:: Work required ::
Your answer must be the exact lines from the one holding "The image size is (1448, 840)." through the last line of the records below, with no pictures.

:: Exercise input ::
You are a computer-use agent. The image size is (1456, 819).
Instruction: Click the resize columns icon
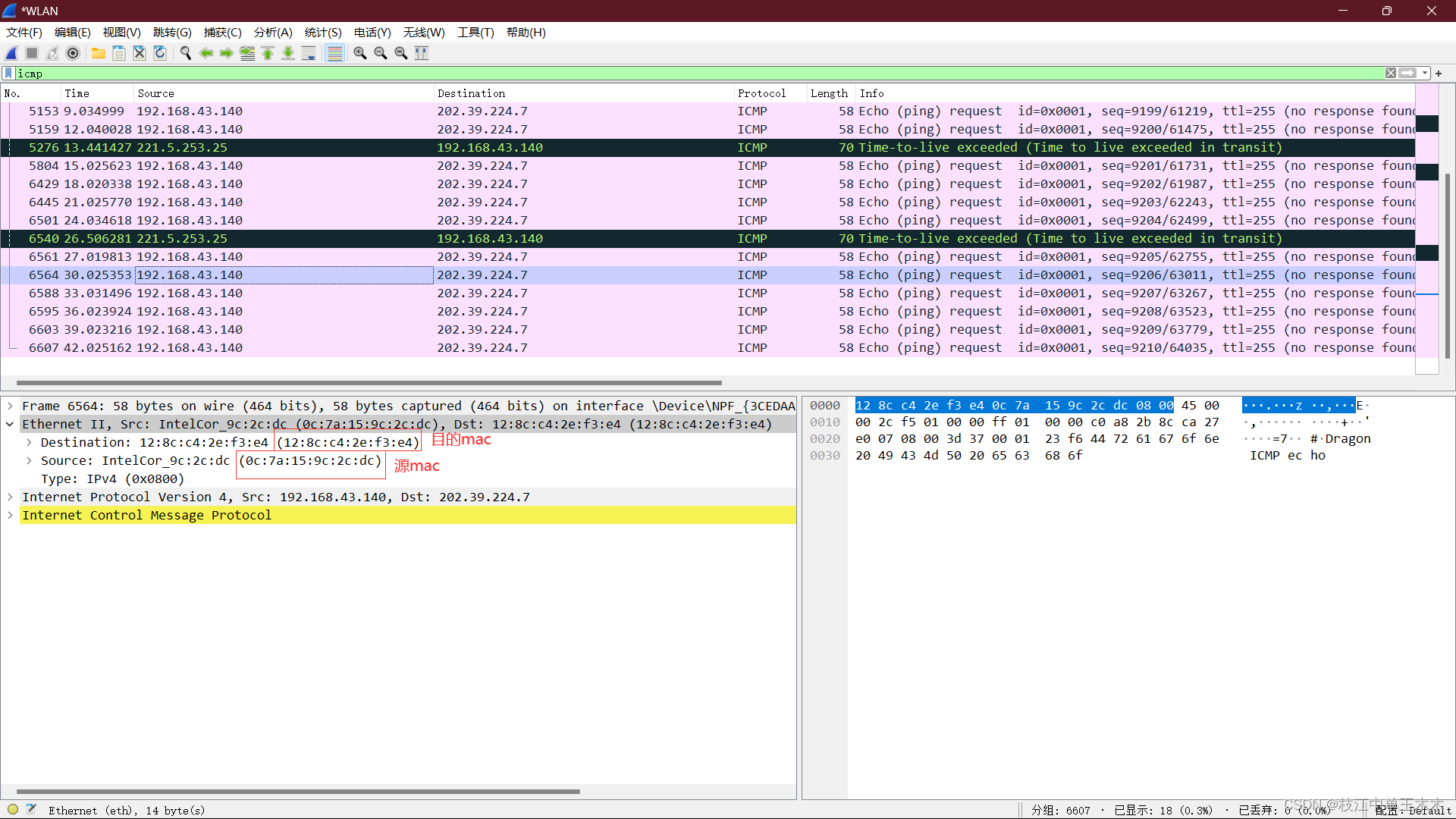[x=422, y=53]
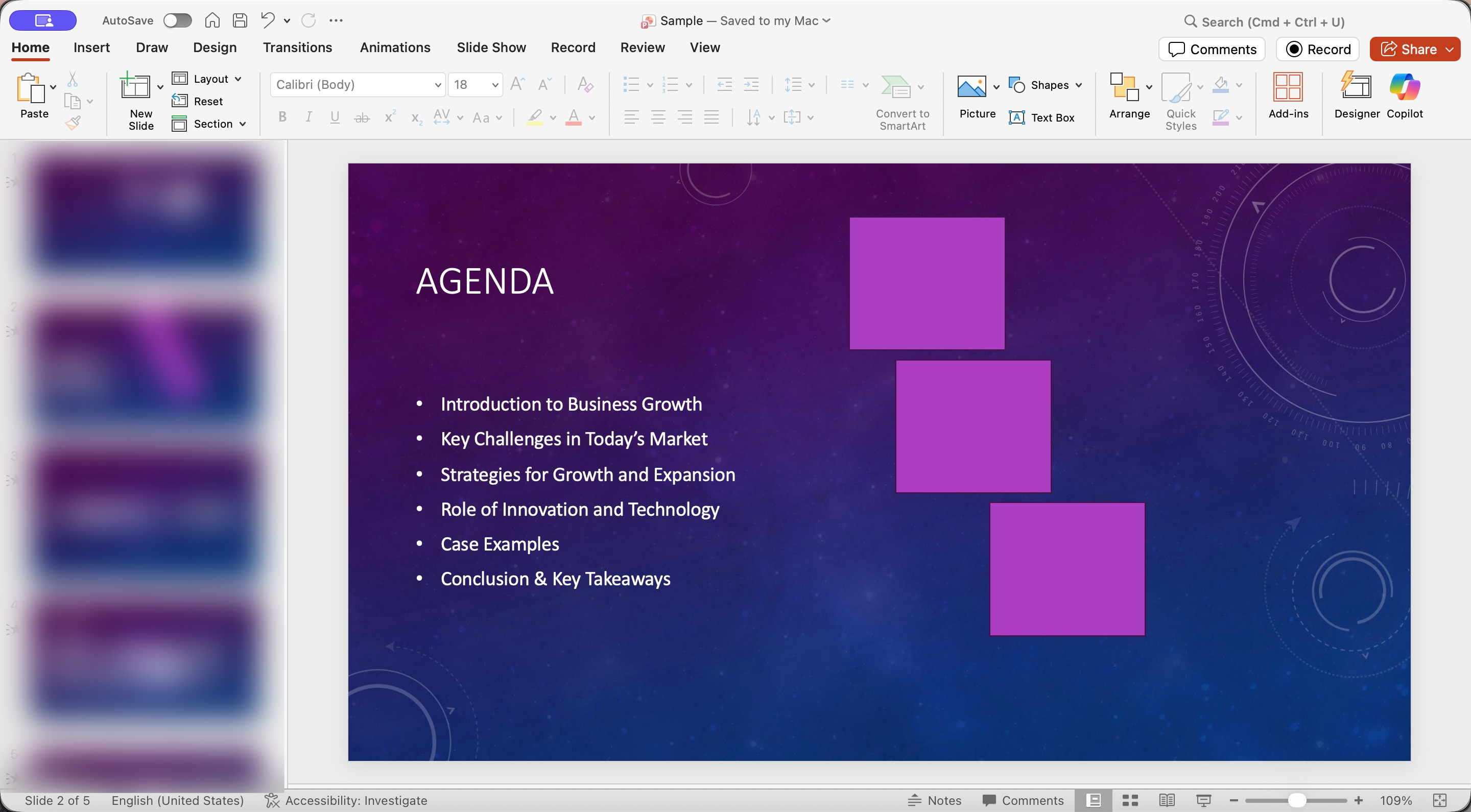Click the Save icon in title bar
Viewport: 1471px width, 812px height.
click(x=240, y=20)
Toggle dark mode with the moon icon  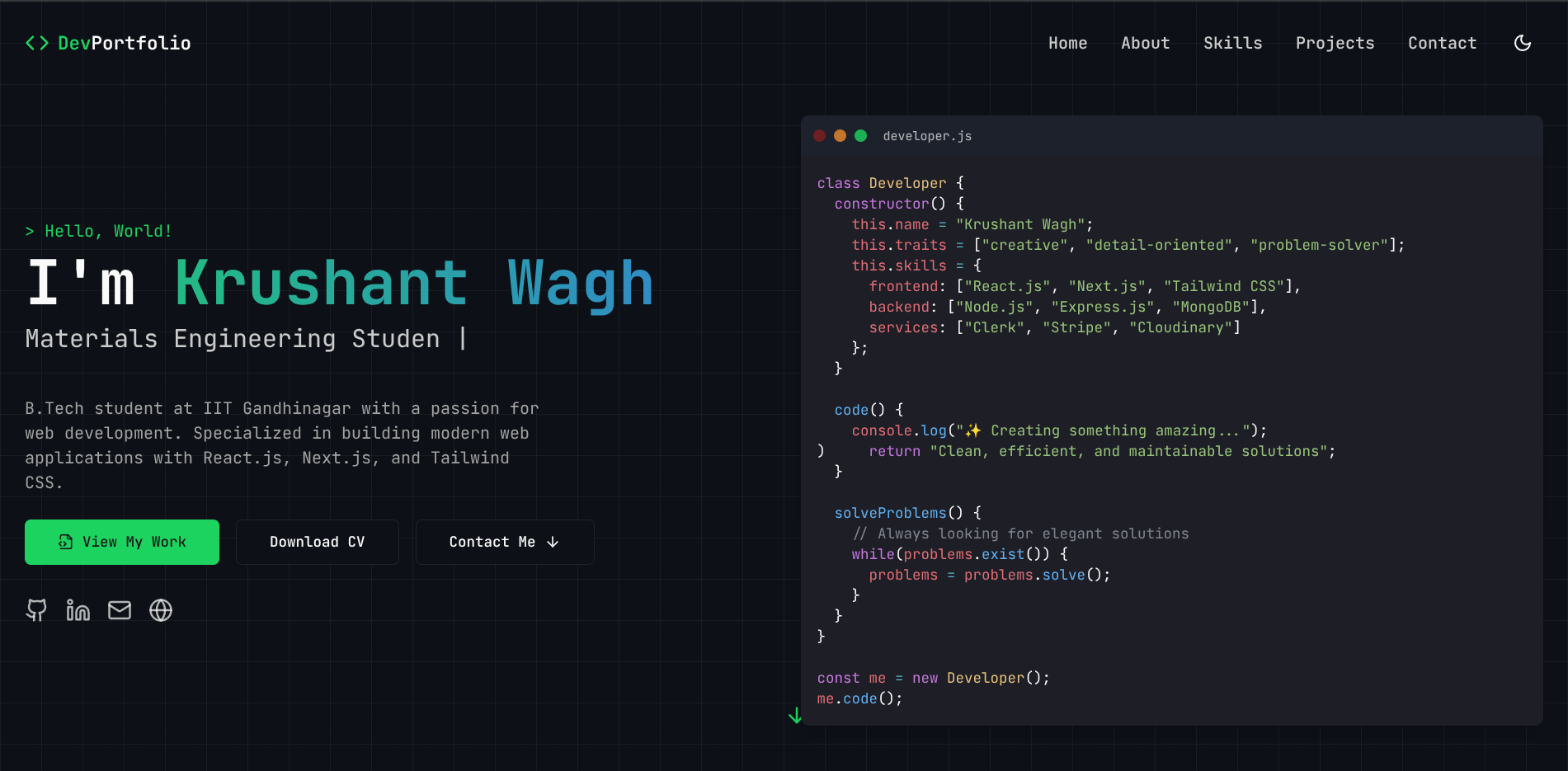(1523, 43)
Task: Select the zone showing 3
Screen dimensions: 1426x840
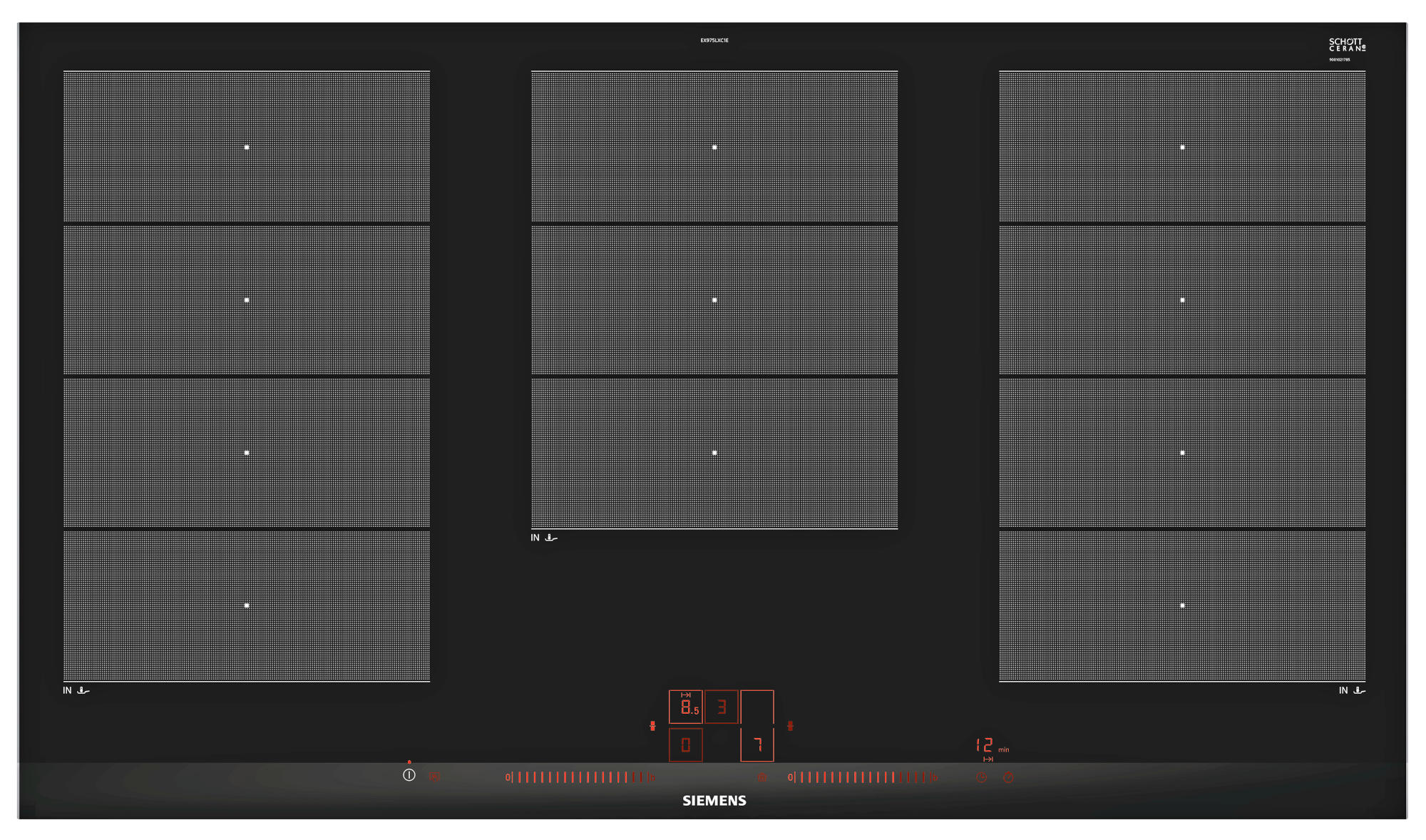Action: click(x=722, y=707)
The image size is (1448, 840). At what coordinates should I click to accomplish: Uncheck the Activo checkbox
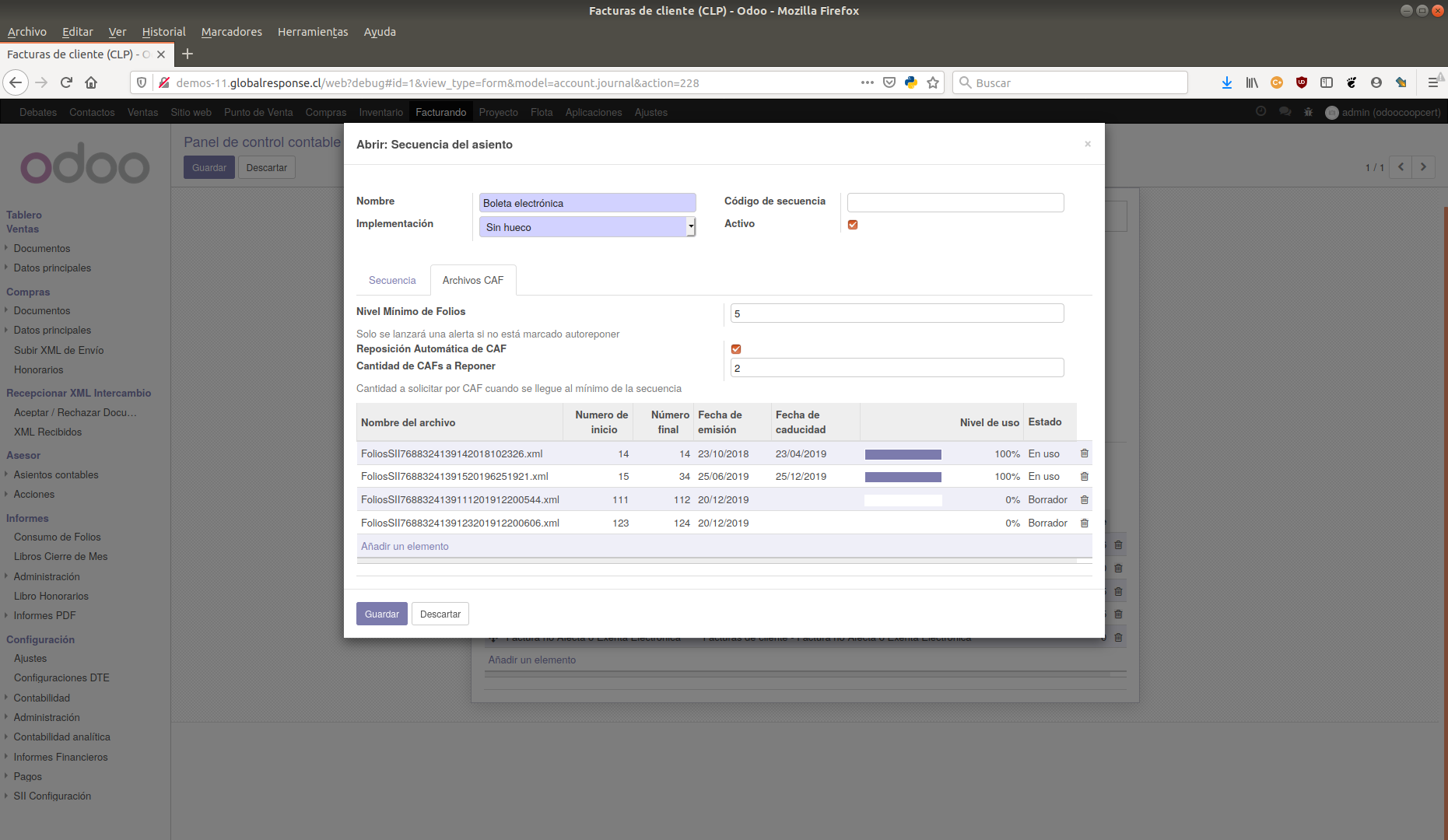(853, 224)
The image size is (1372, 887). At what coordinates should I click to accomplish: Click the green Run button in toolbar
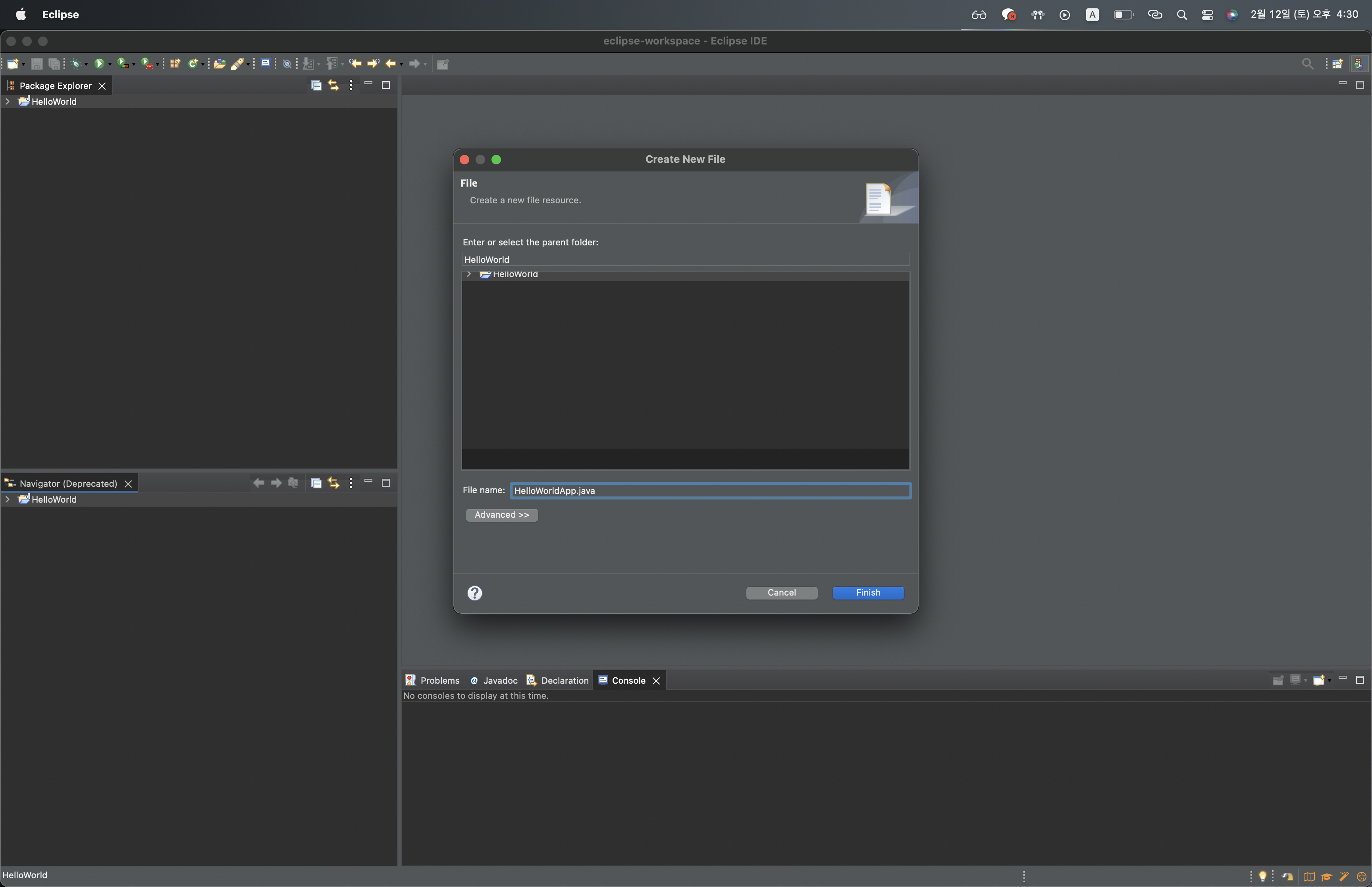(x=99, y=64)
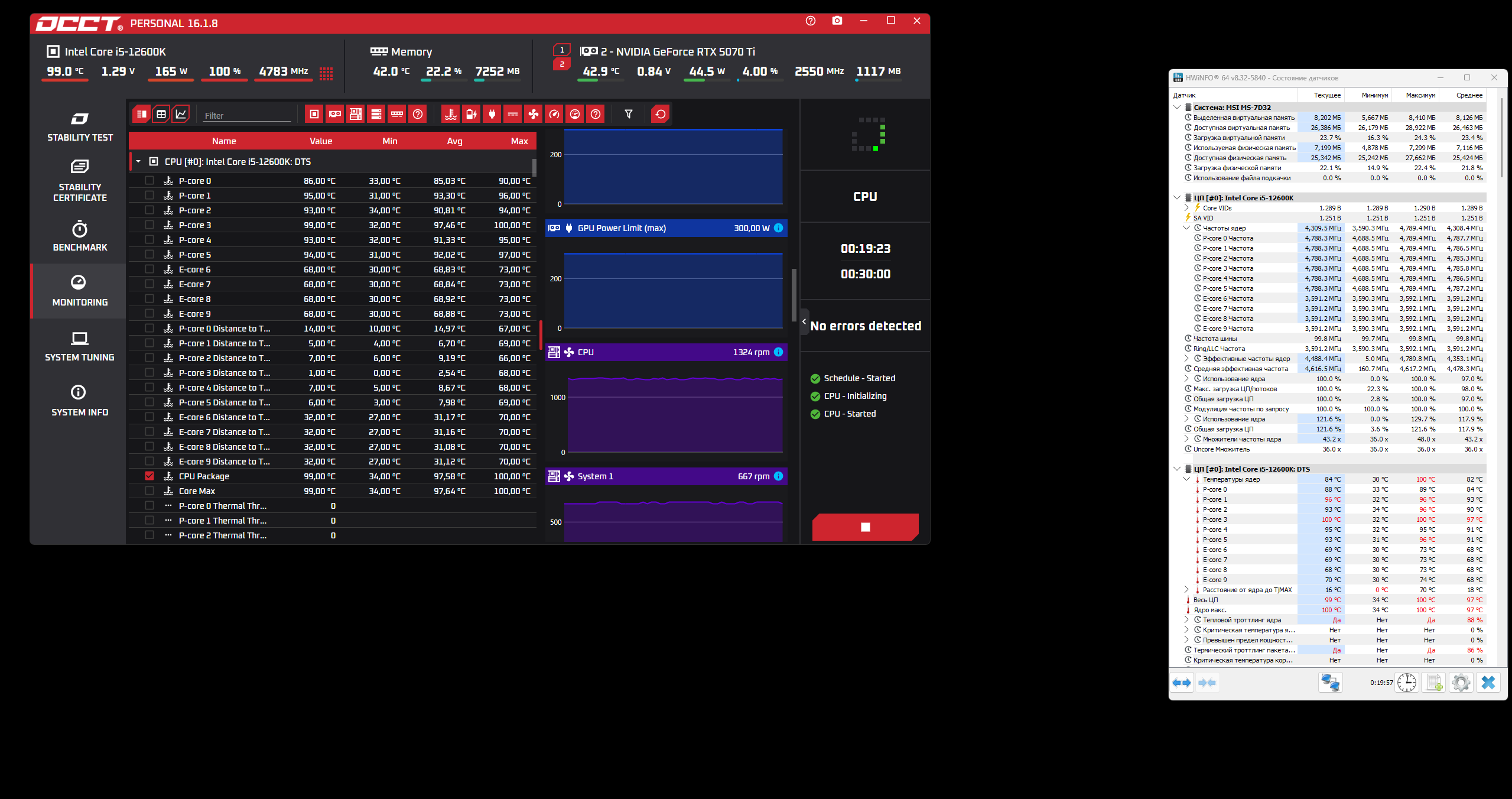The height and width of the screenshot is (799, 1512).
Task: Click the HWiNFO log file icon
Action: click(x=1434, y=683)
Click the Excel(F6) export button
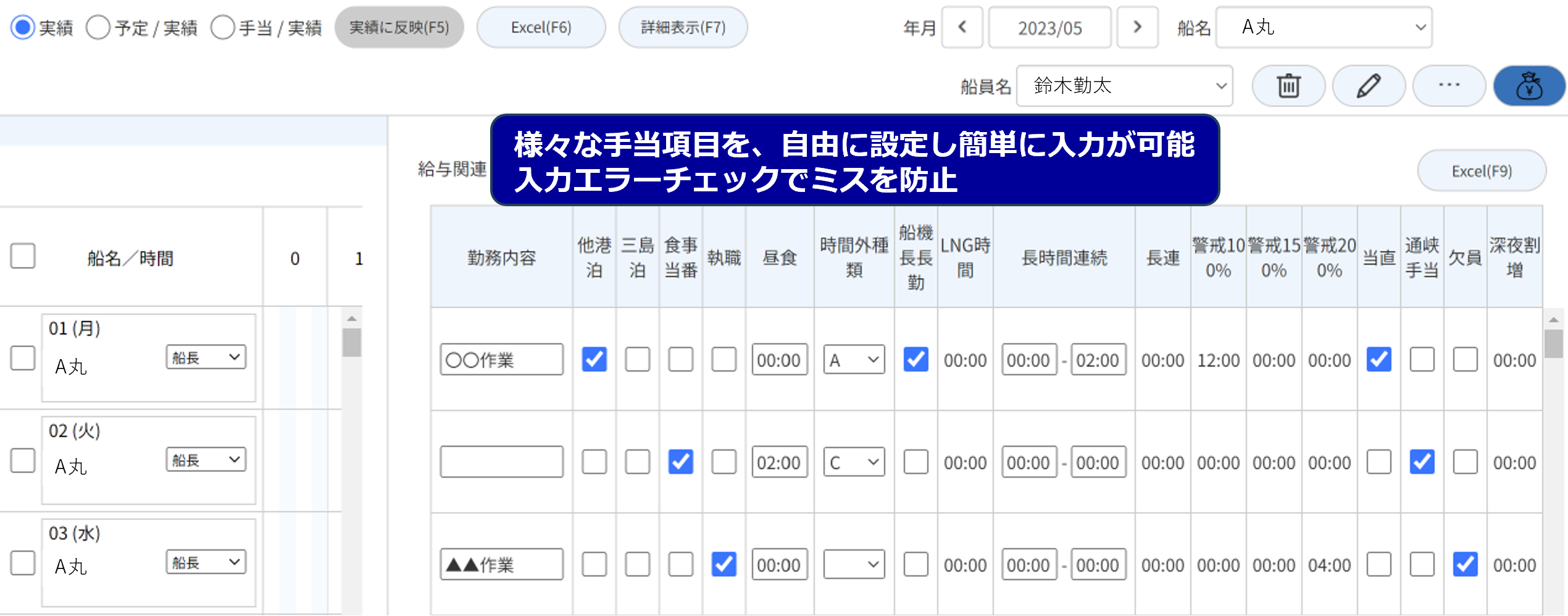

:: Exercise response ::
The image size is (1448, 840). At what coordinates should I click to accomplish: Uncheck the Activo checkbox
(853, 224)
The image size is (1372, 887). At what coordinates should I click to accomplish: Click the green Run button in toolbar
(x=99, y=64)
The height and width of the screenshot is (799, 1512).
Task: Click the HWiNFO log file icon
Action: click(x=1434, y=683)
Click the Excel(F6) export button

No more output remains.